Irish Presbyterian minister

Alexander Porter Goudy (February 1809 – 14 December 1858) was an Irish Presbyterian minister.

==Biography==
Goudy was the son of the Rev. Andrew Goudy (Presbyterian minister of Ballywalter, co. Down, from 1802 to 1818), by Matilda, daughter of the Rev. James Porter of Greyabbey (who was executed in 1798 for supposed complicity in the designs of the United Irishmen). Goudy was born near Ballywalter in February 1809, and after attending school at the Belfast Academical Institution, he entered its collegiate department in November 1823. He distinguished himself in several of the classes, and gained some reputation in the college debating society, where his chief rival was Thomas Hagan, afterwards Lord–Chancellor O'Hagan.

He was licensed by the presbytery of Bangor 29 December 1830, and ordained as assistant and successor to the Rev. James Sinclair of Glastry (not far from his birthplace), 20 September 1831. On 20 March 1833, he was installed in Strabane, where he continued minister till his death.

In 1839, he became involved in a somewhat notable controversy on the merits of episcopacy. The Rev. Archibald Boyd, then curate in Derry Cathedral, subsequently dean of Exeter, had issued ‘Sermons on the Church’ in 1838, in which he attacked presbyterianism. In 1839, four ministers of the synod of Ulster, of whom Goudy was one, published a reply entitled ‘Presbyterianism Defended, and the Arguments of Modern Advocates of Prelacy examined and refuted’. The other authors were the Revs. William Dool Killen of Raphoe, afterwards professor of church history in the assembly's college, Belfast, William McClure and James Denham, ministers in Londonderry. Boyd having replied in a book entitled ‘Episcopacy, Ordination, Lay Eldership, and Liturgies, in five letters,’ the four ministers published ‘The Plea of Presbytery,’ which soon became a standard work on the subject. This Boyd reviewed in ‘Misrepresentation Refuted,’ which called forth ‘Mene Tekel’ from the four ministers. The last work in the controversy was by Boyd, and was entitled ‘Episcopacy and Presbytery.’ Goudy's part in this battle of the books was very ably done.

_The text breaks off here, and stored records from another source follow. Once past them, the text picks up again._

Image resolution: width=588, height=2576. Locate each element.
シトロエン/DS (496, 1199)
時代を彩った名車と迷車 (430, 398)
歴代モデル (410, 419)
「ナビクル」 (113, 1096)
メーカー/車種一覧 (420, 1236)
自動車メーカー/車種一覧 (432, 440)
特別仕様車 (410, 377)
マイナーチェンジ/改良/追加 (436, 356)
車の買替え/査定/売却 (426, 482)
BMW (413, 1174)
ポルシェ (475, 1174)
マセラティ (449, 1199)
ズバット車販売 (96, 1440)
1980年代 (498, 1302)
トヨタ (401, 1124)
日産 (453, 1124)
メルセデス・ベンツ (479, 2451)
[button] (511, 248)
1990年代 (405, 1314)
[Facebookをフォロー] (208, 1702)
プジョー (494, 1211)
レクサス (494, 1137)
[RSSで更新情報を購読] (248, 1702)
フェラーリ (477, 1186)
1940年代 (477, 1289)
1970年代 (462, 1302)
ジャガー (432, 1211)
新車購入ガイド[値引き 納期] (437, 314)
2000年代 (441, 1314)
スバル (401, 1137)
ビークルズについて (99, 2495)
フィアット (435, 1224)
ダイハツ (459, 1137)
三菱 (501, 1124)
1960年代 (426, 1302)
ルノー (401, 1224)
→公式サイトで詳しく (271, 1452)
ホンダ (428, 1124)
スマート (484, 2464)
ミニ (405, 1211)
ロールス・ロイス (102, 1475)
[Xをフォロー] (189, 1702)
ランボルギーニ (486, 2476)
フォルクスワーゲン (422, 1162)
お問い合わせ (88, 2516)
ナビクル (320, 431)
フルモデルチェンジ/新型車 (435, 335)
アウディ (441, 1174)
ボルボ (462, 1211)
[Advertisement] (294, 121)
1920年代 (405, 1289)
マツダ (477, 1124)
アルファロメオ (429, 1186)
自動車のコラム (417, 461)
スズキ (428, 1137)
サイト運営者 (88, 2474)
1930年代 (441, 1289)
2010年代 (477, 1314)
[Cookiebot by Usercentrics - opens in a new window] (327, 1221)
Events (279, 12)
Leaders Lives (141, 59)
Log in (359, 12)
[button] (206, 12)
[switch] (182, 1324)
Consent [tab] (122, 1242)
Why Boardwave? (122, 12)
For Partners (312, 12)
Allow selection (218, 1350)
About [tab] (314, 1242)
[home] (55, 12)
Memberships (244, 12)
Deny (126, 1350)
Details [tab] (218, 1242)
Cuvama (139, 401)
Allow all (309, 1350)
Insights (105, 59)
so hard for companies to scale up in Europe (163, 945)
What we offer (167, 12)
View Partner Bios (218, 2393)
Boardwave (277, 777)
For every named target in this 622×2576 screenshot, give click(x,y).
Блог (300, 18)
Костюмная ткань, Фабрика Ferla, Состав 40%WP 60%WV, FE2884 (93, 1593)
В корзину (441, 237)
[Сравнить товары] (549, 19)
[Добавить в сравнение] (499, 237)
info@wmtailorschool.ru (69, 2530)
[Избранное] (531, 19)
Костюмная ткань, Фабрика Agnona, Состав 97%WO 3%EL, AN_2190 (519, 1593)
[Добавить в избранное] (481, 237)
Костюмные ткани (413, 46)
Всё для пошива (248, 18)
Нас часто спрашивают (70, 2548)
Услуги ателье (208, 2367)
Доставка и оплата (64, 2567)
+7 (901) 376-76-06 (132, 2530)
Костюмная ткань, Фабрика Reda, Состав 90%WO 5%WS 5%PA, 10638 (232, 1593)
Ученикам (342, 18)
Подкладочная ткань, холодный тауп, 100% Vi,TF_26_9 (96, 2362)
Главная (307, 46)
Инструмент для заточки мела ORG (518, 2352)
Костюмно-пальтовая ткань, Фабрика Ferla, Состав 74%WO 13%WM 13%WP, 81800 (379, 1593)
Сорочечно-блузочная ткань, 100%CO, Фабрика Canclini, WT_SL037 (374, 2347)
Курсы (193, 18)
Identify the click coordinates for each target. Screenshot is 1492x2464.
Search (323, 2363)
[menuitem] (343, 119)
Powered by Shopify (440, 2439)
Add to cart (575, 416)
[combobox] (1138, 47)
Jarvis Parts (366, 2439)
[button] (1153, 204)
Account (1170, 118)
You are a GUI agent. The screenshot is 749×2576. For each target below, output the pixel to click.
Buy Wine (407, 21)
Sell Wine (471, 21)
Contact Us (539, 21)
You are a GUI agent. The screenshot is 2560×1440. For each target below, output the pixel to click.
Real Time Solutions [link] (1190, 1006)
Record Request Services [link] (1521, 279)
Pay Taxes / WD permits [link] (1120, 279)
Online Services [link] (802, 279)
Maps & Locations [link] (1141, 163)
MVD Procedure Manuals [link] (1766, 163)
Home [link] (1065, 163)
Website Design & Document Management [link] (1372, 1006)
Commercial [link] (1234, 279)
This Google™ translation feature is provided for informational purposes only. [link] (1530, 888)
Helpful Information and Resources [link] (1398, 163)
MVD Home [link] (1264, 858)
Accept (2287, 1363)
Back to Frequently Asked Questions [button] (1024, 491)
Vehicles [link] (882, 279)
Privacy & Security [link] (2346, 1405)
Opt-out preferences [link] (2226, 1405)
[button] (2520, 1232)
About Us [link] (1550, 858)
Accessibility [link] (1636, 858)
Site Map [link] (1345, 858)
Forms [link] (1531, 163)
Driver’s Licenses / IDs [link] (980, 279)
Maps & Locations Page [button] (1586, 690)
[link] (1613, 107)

Shortly after he took a large share in the agitation caused by a decision of the House of Lords (elicited by an appeal from the Irish courts), which affirmed the invalidity of a marriage celebrated by a Presbyterian minister, where one of the parties was an episcopalian. This legal decision was made after an English soldier had married a local Presbyterian girl, and then gone on to marry another woman. This agitation was ended by the passing of the Marriages (Ireland) Act (7 & 8 Victoria, chap. 81), which legalises all such marriages.

Goudy, along with Richard Dill and John Brown, was involved in the establishment of a Presbyterian college.

From this time Goudy took rank as one of the leading debaters in his church, and had a prominent part in all its business.

In 1851 he received the degree of D.D. from Jefferson College, U.S. In 1857, he became moderator of the general assembly. He died unexpectedly in Dublin 14 December 1858; he had travelled to the city to attend Rev. Richard Dill’s funeral.

In addition to the works mentioned above he published several sermons and pamphlets.

==Family==
In 1846, he married Isabella Kinross of Ayr. Their eldest son, Henry Goudy was a jurist, a professor of civil law in Edinburgh University, and regius professor of civil law at Oxford 1893–1919.